Start of Block
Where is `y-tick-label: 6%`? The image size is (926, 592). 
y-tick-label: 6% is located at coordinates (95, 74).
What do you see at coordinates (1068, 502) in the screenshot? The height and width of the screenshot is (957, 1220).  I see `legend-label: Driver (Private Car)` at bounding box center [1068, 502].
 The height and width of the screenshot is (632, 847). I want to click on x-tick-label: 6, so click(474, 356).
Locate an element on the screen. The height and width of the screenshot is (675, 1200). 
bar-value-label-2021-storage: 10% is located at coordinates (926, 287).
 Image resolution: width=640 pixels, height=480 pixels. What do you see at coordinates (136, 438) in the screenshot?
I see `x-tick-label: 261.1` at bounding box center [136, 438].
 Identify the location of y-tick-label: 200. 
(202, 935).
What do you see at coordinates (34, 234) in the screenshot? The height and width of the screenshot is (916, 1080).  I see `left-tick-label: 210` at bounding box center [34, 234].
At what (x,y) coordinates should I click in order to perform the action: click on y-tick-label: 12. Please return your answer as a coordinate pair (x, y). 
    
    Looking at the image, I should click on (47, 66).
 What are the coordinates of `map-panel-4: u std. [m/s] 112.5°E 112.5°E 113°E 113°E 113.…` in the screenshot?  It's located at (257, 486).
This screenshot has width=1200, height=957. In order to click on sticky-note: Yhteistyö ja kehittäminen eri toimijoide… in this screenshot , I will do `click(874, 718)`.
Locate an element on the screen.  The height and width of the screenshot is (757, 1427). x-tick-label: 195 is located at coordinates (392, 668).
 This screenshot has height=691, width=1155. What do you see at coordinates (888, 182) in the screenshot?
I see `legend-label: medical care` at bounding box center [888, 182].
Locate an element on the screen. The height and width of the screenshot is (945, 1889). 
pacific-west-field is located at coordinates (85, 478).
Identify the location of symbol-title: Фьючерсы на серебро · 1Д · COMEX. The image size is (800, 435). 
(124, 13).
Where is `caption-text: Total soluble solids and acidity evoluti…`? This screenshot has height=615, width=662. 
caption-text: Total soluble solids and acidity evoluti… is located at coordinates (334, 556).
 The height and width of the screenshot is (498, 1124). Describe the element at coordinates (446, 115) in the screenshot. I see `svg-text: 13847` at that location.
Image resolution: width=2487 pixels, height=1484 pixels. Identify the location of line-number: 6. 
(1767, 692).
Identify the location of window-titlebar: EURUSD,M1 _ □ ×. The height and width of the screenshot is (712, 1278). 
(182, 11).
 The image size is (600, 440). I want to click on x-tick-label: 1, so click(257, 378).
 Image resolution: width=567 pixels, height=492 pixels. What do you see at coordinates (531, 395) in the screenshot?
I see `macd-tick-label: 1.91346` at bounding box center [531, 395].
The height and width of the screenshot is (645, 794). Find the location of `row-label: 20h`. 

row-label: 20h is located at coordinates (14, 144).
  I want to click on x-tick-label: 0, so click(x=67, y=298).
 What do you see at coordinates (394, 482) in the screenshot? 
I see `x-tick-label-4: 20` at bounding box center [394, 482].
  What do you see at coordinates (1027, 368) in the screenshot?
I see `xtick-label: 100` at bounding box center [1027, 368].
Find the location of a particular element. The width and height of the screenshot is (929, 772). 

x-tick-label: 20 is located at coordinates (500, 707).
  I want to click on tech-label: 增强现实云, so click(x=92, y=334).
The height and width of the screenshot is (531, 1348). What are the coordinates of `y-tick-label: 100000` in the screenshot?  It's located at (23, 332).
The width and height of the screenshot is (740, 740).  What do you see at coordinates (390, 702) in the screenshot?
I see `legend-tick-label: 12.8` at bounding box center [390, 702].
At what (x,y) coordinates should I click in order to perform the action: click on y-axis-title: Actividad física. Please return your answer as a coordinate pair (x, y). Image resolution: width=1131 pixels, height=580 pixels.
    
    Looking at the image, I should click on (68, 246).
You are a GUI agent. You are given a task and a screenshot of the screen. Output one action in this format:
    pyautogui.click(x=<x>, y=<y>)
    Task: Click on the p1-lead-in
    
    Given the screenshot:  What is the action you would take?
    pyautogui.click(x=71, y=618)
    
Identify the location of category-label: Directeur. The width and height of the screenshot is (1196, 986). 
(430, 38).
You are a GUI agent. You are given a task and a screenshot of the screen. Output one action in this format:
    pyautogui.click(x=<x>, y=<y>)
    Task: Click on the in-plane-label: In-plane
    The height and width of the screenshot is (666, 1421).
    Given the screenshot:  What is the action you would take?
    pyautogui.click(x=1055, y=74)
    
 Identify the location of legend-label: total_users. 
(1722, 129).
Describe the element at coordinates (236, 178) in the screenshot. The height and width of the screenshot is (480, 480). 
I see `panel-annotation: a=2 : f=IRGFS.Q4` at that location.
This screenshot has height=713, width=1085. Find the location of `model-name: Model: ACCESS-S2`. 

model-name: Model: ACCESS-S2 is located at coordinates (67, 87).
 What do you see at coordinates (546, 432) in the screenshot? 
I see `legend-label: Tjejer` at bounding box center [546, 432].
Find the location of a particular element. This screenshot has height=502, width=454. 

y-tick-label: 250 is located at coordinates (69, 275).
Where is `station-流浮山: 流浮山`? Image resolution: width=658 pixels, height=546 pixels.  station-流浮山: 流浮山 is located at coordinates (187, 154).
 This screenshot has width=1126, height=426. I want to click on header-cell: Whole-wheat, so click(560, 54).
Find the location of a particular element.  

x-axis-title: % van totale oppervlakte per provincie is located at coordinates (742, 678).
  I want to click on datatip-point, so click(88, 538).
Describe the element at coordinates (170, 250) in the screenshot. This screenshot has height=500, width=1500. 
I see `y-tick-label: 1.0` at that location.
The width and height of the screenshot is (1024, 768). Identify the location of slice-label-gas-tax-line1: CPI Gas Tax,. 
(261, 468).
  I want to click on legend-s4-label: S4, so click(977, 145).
End of Block
_EXERCISE DIRECTIONS_: Reproduce verbatim every line of the records from the one containing "The height and width of the screenshot is (531, 1348)." down to the one containing "Looking at the image, I should click on (68, 246).", with both of those lines included.

_FINAL ANSWER_:
The height and width of the screenshot is (531, 1348). What are the coordinates of `y-tick-label: 100000` in the screenshot?  It's located at (23, 332).
The width and height of the screenshot is (740, 740).  What do you see at coordinates (390, 702) in the screenshot?
I see `legend-tick-label: 12.8` at bounding box center [390, 702].
At what (x,y) coordinates should I click in order to perform the action: click on y-axis-title: Actividad física. Please return your answer as a coordinate pair (x, y). Image resolution: width=1131 pixels, height=580 pixels.
    
    Looking at the image, I should click on (68, 246).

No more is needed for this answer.